___ Supplied text

Top 5 books you have read

First time poster and avid reader here.

Just out of curiosity and to build my personal library a bit further, what are the top 5 finance related nonfiction books you have read?

Looking forward to your responses.

 

There are general business and perhaps not finance. Disclaimer: these are my personal preference. Top 5 in no particular order:

  • Il Codice Salimbeni by Pino Mencaroni and Alberto Ferrarese. It's about the Monte dei Paschi di Siena scandal and all their trouble with derivatives and the Antonveneta acquisition. It's in Italian but I'm sure its been translated to English.
  • The Strategist by Cynthia A. Montgomery. Strategy book outlining the small details often overlooked behind good strategies and mentions some of the most overlooked strategic turnarounds in businesses (e.g. Gucci).
  • Billion-Dollar Lessons by Chunka Mui and Paul B. Carroll. They make a good point about how business success is often talked about but business failure (especially at the multi-million or billion dollar level) isn't. They give great examples of companies that fell face first with a seemingly small decision gone bad which overlooked key market aspects.
  • Predictably Irrational by Dan Ariely. Professor of behavioural economics and just a wiz of cognitive science applied to business and finance. A great read.
  • Bad Pharma by Ben Goldacre. Cambridge educated physician showing the ins and outs of 'darker' practices in pharma. I work in pharma but still found this a good read.
 

a

Read my first manga book last night. I wish I had read this when I was 16! Awesome book. Everyone freaking out over their careers on here should read it.

heister: Look at all these wannabe richies hating on an expensive salad. https://arthuxtable.com/
 

The Game is a great book. People underestimate the intellectualism in the pua community. They are basically nerds to study sociology/psychology to improve social interactions.

And picking up a girl in a bar is just the same thing a salesman does.

I’ve had to take corporate speaking classes and a lot of the concepts on body language etc are the same.

 

Here are some classic reads: - Barbarians at the Gate - When Genius Failed (LTCM) - Den of Thieves - The Smartest Guys in the Room (Enron) - How to Throw Darts to Make Investment Decisions for Clients

"If you always put limits on everything you do, physical or anything else, it will spread into your work and into your life. There are no limits. There are only plateaus, and you must not stay there, you must go beyond them." - Bruce Lee

A Monetary History is the United States by Milton Friedman is a must read for any trader/buyside Guy. There is nothing that influences long term investment returns like being on the right side of the Federal Reserve.

______
___ Excerpted records

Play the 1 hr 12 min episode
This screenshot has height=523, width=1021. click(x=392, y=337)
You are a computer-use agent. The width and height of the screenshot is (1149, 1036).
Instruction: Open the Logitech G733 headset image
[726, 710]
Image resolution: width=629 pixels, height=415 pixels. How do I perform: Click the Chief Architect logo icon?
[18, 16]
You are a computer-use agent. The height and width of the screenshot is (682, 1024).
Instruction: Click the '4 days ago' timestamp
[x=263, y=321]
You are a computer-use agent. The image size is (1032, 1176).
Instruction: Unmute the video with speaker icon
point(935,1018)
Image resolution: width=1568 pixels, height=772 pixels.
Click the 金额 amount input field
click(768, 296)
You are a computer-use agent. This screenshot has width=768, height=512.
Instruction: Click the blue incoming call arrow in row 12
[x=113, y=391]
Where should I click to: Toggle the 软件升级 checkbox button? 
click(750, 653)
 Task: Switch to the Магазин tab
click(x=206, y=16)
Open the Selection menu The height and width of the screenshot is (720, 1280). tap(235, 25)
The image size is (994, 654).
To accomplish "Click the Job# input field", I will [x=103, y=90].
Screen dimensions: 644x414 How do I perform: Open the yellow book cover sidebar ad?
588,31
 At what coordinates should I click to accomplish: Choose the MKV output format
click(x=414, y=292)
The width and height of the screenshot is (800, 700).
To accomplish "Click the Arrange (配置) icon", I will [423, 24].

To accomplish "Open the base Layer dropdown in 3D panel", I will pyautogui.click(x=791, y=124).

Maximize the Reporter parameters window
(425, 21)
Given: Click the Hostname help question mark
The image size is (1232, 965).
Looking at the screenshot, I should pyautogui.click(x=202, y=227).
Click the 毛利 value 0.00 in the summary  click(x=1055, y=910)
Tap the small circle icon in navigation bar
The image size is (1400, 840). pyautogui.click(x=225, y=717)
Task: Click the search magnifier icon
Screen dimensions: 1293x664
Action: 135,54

______

• **What you will do**:
**1.** Give the titles of the five books in the bulleted "Top 5 in no particular order" list of the book thread.
**2.** Please reproduce the book thread from "And picking up" to "are the same.", switching "salesman" for "recruiter".

• **Answer list**:
**1.**
Il Codice Salimbeni
The Strategist
Billion-Dollar Lessons
Predictably Irrational
Bad Pharma

**2.**
And picking up a girl in a bar is just the same thing a recruiter does.

I’ve had to take corporate speaking classes and a lot of the concepts on body language etc are the same.